Curfew: the ethical opinion of Public Health was unfavorable

Curfew: the ethical opinion of Public Health was unfavorable

Former director of public health Horacio Arruda.

In an ethics advisory issued on December 21 and made public Thursday evening, Montreal Public Health opposes the imposition of a curfew. Rather, it recommended the implementation of alternative measures.

“With the information at its disposal concerning the absence of robust efficacy data and the demonstration of collateral impacts, the Montreal DRSP recommends the implementation of alternative measures to the imposition of the curfew based on their effectiveness in controlling transmission and their lesser potential to generate collateral impacts disproportionately affecting the most vulnerable populations”, can we read.

If on December 30, the Ministry of Health and Social Services affirmed that the decision to impose a curfew was based in particular on “an ethical analysis”. We discovered last night that it was an unfavorable opinion from Montreal public health. This is the only existing scientific opinion.

The opinion adds that if the use of the imposition of a provincial curfew were to be considered to control transmission in Quebec, Health recommends that an independent ethics committee be mandated to provide an opinion on the use of the measure “with heavy consequences”.

To draw these conclusions, public health takes into account in particular the lack of robust data on the effectiveness of the curfew, its collateral impacts on vulnerable people such as those experiencing homelessness and the adoption of behaviors that increase the risks. of transmission, such as meeting indoors. 

Notice first redacted

Recall that this two-page ethics notice, requested by Radio-Canada through the Access to Information Act, was first published entirely redacted. 

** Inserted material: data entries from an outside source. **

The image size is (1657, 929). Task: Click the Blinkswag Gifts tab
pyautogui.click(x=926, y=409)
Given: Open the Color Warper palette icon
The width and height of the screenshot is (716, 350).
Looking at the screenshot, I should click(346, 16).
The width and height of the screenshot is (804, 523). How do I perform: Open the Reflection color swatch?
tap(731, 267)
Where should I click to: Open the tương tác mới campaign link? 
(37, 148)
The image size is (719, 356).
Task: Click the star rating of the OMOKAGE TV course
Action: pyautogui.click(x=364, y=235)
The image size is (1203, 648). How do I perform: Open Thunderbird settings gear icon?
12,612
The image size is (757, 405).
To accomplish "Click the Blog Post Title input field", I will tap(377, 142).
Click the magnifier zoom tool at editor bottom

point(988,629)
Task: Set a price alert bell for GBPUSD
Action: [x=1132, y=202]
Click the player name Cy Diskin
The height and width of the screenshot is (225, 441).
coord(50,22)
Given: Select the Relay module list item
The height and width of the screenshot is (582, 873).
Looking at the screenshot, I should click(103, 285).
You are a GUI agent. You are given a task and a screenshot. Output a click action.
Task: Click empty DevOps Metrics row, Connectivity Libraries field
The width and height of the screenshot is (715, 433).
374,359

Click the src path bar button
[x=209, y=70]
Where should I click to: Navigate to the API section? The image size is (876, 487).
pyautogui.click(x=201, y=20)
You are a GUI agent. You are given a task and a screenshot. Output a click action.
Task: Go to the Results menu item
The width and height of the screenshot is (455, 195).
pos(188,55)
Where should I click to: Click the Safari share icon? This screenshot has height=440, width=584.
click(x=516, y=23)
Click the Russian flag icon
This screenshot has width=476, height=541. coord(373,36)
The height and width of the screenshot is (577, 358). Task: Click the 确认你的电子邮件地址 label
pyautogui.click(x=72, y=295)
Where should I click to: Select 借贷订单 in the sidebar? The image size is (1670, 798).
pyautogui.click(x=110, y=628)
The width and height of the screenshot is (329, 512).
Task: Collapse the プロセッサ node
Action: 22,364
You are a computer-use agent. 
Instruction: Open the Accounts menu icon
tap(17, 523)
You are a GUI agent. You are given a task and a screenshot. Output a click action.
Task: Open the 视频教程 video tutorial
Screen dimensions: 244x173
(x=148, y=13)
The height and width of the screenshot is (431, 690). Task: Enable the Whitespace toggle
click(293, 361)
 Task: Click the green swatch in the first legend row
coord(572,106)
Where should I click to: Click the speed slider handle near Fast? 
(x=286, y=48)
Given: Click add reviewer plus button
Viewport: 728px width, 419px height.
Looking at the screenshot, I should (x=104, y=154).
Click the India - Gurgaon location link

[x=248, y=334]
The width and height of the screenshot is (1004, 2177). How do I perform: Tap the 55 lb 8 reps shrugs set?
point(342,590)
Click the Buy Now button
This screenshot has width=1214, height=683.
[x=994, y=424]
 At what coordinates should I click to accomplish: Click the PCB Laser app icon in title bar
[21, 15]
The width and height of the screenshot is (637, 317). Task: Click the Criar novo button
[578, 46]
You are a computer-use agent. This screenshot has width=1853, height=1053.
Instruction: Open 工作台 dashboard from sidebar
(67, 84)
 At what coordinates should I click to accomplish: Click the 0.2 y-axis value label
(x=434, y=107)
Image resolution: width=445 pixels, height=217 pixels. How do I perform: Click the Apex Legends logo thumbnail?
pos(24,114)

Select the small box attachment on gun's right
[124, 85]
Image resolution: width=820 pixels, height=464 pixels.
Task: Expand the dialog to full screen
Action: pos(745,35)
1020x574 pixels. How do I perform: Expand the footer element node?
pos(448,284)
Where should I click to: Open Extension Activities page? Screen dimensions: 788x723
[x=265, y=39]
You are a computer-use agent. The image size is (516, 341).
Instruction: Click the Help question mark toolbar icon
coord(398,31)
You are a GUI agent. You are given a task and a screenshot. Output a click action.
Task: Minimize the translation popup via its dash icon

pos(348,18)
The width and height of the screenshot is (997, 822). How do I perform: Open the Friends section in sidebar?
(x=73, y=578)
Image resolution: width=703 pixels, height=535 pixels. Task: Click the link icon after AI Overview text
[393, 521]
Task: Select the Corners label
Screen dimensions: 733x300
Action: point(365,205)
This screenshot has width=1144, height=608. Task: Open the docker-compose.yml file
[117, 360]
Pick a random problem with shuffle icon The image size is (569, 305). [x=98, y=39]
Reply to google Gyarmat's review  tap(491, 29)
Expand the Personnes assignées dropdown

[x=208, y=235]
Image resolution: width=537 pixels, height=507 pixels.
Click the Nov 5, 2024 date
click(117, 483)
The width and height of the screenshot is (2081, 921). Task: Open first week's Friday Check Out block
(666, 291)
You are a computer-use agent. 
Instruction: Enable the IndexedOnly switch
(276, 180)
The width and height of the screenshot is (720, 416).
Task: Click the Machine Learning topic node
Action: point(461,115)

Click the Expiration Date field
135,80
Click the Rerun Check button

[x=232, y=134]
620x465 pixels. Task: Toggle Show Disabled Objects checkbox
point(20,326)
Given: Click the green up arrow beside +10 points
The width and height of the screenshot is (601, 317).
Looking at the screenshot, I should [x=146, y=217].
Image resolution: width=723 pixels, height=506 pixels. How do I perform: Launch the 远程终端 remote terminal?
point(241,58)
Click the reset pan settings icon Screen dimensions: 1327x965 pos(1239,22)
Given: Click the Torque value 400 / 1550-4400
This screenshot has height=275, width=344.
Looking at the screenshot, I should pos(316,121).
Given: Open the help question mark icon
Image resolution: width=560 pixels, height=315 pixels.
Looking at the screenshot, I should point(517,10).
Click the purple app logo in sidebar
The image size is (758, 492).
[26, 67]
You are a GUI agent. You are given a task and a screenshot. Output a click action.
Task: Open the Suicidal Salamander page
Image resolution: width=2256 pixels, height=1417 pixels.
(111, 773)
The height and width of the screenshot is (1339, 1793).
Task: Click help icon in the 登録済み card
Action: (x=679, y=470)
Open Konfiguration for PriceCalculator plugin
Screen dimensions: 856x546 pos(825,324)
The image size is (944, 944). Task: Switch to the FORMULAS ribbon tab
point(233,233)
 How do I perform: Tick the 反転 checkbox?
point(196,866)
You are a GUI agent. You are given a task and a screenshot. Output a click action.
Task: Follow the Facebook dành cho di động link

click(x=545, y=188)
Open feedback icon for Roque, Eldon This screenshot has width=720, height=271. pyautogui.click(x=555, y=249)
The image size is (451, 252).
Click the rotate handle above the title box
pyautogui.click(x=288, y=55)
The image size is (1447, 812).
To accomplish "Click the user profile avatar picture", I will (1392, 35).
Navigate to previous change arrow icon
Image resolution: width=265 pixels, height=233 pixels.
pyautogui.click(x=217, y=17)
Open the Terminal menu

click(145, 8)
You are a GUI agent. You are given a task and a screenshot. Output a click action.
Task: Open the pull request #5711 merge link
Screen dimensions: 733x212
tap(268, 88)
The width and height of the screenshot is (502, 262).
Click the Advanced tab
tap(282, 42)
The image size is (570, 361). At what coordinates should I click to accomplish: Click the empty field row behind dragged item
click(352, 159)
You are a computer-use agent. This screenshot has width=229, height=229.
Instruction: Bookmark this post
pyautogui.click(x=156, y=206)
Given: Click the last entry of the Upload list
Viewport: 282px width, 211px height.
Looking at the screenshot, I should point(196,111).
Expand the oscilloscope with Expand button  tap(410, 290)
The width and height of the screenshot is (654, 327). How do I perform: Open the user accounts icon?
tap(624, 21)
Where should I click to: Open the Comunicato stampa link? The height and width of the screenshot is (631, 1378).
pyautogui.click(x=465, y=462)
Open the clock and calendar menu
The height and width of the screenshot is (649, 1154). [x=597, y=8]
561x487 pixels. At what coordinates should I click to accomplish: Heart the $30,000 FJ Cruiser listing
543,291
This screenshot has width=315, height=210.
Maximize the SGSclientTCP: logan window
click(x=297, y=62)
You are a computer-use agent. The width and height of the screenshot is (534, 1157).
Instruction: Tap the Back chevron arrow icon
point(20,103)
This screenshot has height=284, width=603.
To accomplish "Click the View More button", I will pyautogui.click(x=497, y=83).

In its report, Radio-Canada revealed that public health lacked scientific studies to justify the establishment of a curfew in the province.

The story caused a stir at the start of week and the various opposition parties in the National Assembly fired red balls at the government of François Legault. They criticized him in particular for his lack of transparency in the management of the fifth wave.

Asked about the redacted notice at a press conference Thursday morning, the acting director general of public health, Dr. Luc Boileau, said that there was no “signal of things that are secret” in the document. . “It is clear that there have been concerns expressed by several people around these measures,” he said.

When a journalist asked him if he was comfortable with the ethics opinion being made public, Dr. Boileau replied that he was “comfortable with being transparent in everything”. “From the moment I took office, it was very transparent. We have absolutely nothing to hide,” he added.

Oppositions are crying foul

Last night, the opposition parties in Quebec reacted to the publication of the famous notice. The leader of the Liberal Party, Dominique Anglade, again criticized François Legault for his lack of transparency.

The Prime Minister “assures that it was a recommendation from public health. Clearly, we did not read the same memo. Redacted or not, the result is the same,” she wrote on Twitter. 

For his part, the leader of the Parti Québécois, Paul St-Pierre Plamondon, believes that the CAQ governs into “charlatans”. “The seriousness of what is happening in Ukraine does not allow us to take the full measure of what we are currently learning about the governance of the CAQ. But have no fear, there will be a time and a place to take stock of this governance of charlatans,” he wrote.

The leader of the Conservative Party of Quebec, Éric Duhaime, also reacted on Twitter last night. “The hour is serious, he wrote. François Legault's chief of staff, Martin Koskinen, just the day before yesterday, continued to repeat that “Public Health has recommended a curfew to us”, when we have proof this morning that he is This is a shameless lie.”

According to Mr. Duhaime, François Legault has no choice but to fire his chief of staff. “If he refuses to do so, Mr. Legault simply no longer has the legitimacy to govern Quebec,” he underlines.